2
votes

I am going through a render pass onto a FrameBufferObject such that I can use the result as a texture in the next rendering pass. Looking at tutorials, I need to call:

glBindFramebuffer(GL_TEXTURE2D, mFrameBufferObjectID);
glViewport(0, 0, mWidth, mHeight);

where mWidth and mHeight are the width and height of the frame buffer object. It seems without this glViewport call, nothing gets drawn correctly. What's strange is that upon starting the next frame, I need to call:

glViewport(0, 0, window_width, window_height);

so that I can go back to my previous width/height of the window; but calling it seems to only render my stuff at half of the original window size. So I physically only see a quarter of my screen gets stuff rendered onto (yes the entire scene is on it). I tried putting a break point and looking at the width and heigh values, they are the original values (1024, 640). Why is this happening? I tried doubling those and it correctly draws on my entire window.

I'm doing this on Mac via xcode and with glew.

2
The problem is probably in the code you didn't show. - Yakov Galka
Is this a Mac with a retina screen? You might have a mixup between resolutions in logical pixels and actual physical pixels on screen. Or whatever the correct terminology is... - Reto Koradi
Yes, I'm using this on Mac xcode. - ChaoSXDemon
On a Mac with a retina display, the frame buffer is larger than the window by 2x in each dimension. Your glViewport call with window_width and window_height needs to be adjusted for the screen. If you use glfw, this is how you retrieve them: glfw.org/docs/latest/window_guide.html#window_fbsize - lukegravitt

2 Answers

1
votes

Try adjusting the scissor box as well as the viewport if you have the scissor test enabled using

glEnable(GL_SCISSOR_TEST);

To fix your problem write

glViewport(0, 0, mWidth, mHeight);
glScissor(0, 0, mWidth, mHeight);

and

glViewport(0, 0, window_width, window_height);
glScissor(0, 0, window_width, window_height);

everytime when you switch to a new framebuffer with a different size as the previous one, or always just to be safe.

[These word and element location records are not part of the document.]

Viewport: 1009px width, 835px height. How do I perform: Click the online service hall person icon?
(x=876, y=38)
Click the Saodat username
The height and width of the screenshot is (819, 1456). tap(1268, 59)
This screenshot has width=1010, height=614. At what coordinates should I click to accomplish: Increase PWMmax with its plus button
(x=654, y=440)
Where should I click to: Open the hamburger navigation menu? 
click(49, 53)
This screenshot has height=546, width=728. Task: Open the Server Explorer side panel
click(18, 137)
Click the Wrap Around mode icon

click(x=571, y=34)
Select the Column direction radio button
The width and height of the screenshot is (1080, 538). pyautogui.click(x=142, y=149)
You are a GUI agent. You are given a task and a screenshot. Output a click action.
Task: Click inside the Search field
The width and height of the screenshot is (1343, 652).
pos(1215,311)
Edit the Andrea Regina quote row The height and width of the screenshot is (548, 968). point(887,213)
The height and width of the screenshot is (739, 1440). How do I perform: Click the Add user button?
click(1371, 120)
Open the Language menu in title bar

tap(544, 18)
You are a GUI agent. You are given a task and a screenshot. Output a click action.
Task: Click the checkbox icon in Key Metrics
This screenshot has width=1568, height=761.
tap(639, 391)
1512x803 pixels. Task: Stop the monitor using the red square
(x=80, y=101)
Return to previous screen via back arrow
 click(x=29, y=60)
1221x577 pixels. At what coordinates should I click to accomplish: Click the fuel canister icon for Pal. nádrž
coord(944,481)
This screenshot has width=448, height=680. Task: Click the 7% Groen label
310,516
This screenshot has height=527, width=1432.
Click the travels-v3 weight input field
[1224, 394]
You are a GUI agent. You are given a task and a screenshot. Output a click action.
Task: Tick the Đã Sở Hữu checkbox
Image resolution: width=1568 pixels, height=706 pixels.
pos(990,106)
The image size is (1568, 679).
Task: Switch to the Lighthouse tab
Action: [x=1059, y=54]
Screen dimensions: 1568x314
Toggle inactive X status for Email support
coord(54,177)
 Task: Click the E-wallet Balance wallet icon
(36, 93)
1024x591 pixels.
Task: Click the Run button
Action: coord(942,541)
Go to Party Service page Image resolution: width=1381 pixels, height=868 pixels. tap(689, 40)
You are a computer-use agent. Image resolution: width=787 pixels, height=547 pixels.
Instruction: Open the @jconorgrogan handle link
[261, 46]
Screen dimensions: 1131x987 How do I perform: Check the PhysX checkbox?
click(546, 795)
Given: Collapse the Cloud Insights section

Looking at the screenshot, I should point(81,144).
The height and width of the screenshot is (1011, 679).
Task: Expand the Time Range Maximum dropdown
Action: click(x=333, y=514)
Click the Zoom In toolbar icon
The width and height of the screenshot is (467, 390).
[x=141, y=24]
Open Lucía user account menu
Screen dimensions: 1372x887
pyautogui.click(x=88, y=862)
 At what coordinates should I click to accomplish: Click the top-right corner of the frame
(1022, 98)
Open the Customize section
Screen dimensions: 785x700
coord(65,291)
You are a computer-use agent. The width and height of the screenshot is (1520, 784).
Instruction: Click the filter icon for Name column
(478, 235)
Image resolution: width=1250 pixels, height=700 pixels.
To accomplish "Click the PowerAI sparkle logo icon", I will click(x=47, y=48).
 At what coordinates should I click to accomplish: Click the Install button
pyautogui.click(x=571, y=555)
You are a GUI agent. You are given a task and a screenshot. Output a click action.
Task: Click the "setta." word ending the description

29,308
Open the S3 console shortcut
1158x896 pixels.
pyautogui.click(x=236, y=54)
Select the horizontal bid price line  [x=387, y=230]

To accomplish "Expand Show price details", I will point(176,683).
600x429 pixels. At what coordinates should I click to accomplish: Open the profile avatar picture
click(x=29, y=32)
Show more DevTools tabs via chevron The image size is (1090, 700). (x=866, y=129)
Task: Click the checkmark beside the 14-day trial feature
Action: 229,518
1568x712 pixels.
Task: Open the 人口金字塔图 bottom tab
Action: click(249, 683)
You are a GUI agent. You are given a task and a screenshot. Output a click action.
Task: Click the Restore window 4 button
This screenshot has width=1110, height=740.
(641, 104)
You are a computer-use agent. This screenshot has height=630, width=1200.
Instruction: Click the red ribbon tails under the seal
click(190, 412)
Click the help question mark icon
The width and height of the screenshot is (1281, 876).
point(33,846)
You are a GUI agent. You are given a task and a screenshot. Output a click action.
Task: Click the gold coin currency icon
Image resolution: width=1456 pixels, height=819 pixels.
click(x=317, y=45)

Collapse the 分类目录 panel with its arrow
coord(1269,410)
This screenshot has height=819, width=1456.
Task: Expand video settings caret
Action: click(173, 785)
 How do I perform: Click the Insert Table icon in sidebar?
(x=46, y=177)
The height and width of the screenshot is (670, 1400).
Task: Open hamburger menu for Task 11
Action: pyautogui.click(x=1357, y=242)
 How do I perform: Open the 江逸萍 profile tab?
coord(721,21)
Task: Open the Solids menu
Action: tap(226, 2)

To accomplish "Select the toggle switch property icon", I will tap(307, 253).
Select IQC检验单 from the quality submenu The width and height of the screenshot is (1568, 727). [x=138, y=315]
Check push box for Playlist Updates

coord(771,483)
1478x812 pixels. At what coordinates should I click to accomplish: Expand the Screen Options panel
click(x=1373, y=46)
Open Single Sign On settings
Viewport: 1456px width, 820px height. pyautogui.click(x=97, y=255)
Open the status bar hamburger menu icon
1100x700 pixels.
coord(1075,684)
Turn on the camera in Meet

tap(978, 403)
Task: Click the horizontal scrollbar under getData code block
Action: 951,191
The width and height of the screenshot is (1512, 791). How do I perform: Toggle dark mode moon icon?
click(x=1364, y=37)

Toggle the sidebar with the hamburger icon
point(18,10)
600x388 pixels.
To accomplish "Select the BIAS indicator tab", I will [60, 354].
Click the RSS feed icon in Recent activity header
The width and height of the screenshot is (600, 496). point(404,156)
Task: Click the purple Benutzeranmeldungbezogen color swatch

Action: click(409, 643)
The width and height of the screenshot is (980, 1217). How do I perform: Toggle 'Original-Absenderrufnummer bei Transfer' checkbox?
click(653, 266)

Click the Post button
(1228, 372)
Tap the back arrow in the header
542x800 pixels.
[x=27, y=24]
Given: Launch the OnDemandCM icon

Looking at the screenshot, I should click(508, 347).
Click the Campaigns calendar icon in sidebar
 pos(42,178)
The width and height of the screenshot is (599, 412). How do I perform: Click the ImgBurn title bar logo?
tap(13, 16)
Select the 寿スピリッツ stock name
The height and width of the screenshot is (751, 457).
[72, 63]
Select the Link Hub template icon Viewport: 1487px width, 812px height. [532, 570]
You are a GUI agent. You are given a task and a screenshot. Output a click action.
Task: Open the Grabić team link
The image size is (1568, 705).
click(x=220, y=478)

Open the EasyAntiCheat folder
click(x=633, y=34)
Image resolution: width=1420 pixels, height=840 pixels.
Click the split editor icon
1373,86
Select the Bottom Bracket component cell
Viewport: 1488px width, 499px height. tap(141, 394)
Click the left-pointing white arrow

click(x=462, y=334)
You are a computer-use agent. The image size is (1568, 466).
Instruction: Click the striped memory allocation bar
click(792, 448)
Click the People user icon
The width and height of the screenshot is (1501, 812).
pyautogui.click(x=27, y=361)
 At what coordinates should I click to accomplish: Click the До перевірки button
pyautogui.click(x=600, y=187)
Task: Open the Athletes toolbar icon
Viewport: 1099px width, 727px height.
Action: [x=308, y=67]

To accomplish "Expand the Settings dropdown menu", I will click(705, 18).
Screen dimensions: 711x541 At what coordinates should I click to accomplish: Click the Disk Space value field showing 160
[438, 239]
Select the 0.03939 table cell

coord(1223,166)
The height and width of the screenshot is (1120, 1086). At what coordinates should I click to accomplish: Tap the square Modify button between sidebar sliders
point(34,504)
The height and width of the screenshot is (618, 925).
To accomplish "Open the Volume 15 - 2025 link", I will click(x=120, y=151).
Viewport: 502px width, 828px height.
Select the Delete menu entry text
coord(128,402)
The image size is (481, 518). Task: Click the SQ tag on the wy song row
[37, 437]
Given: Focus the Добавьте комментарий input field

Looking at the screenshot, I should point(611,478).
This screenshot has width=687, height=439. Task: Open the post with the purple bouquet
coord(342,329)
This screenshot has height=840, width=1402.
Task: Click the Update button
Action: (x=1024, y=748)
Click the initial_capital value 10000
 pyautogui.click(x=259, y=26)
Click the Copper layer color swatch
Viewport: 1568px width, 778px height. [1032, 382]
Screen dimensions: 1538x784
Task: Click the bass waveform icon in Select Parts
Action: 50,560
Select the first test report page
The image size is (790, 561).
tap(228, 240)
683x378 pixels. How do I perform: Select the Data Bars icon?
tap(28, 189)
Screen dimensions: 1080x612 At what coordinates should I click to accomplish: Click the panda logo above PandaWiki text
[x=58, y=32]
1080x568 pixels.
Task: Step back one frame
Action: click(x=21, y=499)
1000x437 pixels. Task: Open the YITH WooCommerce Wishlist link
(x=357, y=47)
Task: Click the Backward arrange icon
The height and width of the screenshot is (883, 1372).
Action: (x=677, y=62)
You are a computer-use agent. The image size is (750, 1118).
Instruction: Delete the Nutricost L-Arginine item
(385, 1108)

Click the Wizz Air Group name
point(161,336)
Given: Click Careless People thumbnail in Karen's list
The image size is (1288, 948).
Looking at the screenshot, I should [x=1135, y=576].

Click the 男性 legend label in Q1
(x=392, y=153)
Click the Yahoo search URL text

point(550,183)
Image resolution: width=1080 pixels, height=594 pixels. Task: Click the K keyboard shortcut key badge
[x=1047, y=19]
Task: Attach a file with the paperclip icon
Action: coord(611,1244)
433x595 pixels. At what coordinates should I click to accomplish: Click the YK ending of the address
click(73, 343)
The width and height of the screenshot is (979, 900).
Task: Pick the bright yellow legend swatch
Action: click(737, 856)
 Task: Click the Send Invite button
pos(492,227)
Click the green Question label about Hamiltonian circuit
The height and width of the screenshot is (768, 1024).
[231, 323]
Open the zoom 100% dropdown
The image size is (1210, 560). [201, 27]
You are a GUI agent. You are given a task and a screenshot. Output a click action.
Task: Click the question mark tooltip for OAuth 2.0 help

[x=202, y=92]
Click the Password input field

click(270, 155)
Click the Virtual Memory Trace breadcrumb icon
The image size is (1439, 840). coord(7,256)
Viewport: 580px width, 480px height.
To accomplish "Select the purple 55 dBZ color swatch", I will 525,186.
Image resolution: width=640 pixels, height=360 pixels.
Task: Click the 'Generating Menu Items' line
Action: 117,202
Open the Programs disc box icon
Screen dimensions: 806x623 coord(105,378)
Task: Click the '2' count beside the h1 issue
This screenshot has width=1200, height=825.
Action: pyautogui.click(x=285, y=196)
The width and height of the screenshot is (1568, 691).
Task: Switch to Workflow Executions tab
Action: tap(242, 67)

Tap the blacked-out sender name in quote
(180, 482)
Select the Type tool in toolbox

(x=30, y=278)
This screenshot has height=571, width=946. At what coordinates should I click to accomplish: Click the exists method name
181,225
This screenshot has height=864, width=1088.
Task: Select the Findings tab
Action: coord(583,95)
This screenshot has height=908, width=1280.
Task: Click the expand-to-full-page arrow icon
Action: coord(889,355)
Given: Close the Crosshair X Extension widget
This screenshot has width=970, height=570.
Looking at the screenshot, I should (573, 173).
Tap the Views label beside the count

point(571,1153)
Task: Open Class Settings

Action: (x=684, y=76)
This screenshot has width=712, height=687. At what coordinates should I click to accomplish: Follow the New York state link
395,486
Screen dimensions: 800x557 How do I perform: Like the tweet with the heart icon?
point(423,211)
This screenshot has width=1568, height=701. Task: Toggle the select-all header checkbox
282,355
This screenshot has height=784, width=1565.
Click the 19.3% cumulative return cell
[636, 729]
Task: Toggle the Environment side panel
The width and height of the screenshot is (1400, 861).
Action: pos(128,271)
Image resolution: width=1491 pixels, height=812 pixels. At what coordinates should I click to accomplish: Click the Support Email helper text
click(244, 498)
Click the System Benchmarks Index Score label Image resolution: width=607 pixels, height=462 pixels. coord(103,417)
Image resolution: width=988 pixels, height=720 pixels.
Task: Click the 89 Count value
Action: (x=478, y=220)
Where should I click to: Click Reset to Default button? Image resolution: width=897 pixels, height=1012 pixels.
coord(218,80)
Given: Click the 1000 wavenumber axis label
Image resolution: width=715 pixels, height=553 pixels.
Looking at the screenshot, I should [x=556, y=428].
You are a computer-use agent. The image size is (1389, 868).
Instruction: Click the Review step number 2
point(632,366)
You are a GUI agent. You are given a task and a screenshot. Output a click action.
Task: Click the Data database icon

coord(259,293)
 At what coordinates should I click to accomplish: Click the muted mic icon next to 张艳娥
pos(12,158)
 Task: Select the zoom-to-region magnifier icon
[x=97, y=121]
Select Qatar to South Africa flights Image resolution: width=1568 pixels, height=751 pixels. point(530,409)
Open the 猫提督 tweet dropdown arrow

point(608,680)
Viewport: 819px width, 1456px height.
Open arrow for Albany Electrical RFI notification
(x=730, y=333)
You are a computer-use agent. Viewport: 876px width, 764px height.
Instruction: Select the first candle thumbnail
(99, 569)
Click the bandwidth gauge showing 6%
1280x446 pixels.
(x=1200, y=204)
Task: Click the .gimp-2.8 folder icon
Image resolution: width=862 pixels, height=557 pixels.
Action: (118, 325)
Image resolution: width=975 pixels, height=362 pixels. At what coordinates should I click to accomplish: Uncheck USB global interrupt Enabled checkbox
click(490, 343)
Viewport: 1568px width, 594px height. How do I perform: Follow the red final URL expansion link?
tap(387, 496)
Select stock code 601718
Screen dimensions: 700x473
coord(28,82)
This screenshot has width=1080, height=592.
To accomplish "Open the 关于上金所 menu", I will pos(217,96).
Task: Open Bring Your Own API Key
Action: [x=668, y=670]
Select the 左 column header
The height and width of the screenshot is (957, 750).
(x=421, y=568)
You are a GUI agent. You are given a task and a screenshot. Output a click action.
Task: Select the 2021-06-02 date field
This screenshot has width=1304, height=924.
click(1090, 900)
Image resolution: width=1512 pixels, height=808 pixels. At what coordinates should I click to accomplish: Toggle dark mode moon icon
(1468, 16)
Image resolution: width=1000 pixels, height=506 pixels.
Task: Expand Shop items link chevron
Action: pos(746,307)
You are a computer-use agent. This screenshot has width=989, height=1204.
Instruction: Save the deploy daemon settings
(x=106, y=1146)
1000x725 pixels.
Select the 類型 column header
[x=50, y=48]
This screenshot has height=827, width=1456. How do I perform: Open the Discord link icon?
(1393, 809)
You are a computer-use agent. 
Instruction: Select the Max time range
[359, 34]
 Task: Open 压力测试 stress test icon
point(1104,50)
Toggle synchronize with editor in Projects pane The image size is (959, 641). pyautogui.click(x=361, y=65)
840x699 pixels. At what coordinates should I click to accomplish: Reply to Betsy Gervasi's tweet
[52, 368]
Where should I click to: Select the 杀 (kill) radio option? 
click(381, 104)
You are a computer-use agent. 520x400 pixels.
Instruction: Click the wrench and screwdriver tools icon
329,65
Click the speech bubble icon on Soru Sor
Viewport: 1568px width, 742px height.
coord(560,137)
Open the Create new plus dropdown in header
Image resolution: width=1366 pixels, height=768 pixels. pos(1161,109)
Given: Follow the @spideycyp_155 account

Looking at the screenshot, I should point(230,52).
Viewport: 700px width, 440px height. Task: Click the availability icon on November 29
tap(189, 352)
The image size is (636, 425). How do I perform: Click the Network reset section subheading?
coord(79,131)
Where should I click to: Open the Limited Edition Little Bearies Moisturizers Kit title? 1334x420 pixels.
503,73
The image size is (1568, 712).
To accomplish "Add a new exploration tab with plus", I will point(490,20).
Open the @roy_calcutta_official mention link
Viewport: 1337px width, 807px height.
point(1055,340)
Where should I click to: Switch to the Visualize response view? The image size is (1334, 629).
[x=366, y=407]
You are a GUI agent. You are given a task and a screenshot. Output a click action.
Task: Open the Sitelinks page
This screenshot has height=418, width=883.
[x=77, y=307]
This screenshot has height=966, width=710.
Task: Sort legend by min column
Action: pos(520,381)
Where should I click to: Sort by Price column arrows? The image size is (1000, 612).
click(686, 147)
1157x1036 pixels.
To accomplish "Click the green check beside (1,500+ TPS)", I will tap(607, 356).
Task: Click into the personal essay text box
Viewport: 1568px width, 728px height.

See this link of the reference glScissor Or this other post explaining the purpose of it https://gamedev.stackexchange.com/questions/40704/what-is-the-purpose-of-glscissor

0
votes

The viewport settings are stored in the global state. So if you change it, it stays at the new values until you call glViewport again. As you already noted, you'll have to set the size whenever you want to render to a FBO (or backbuffer) that has a different size then the previously bound one.